WORKING DATA -
○ ○ ○
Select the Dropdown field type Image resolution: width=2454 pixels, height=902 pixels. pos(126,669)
○ ○ ○
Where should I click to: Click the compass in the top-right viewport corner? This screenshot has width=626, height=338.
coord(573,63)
○ ○ ○
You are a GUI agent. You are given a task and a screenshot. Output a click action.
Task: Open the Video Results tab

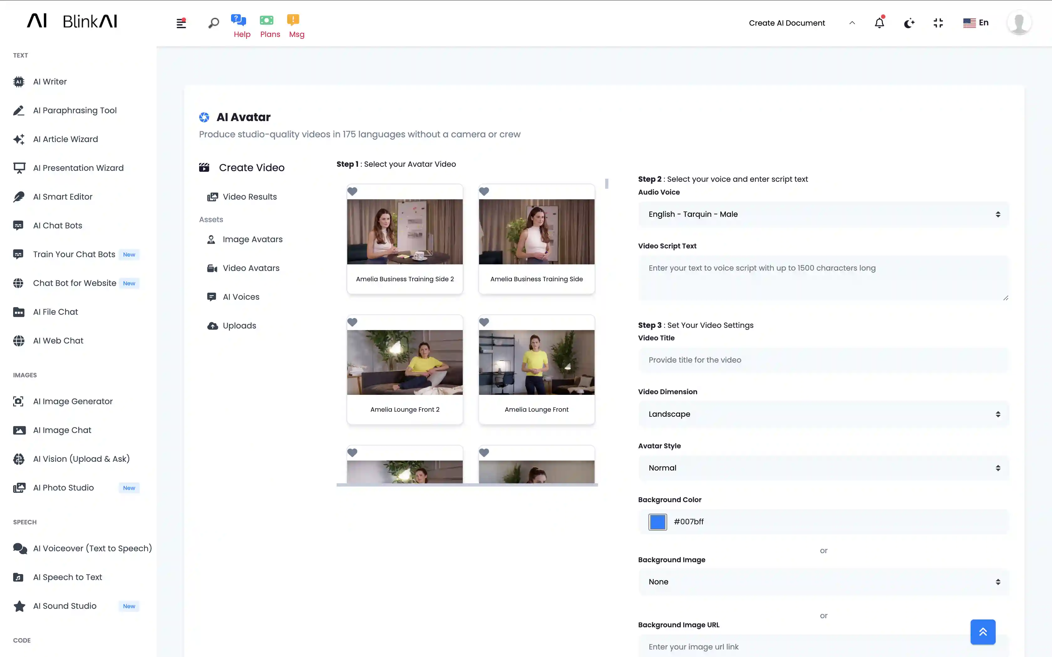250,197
○ ○ ○
PROBLEM DETAILS - Quote the lines from the one containing "Where should I" through the one containing "coord(573,63)", both included, with no changes.

FINISHED TASK -
Where should I click to: Click the compass in the top-right viewport corner? This screenshot has width=626, height=338.
coord(573,63)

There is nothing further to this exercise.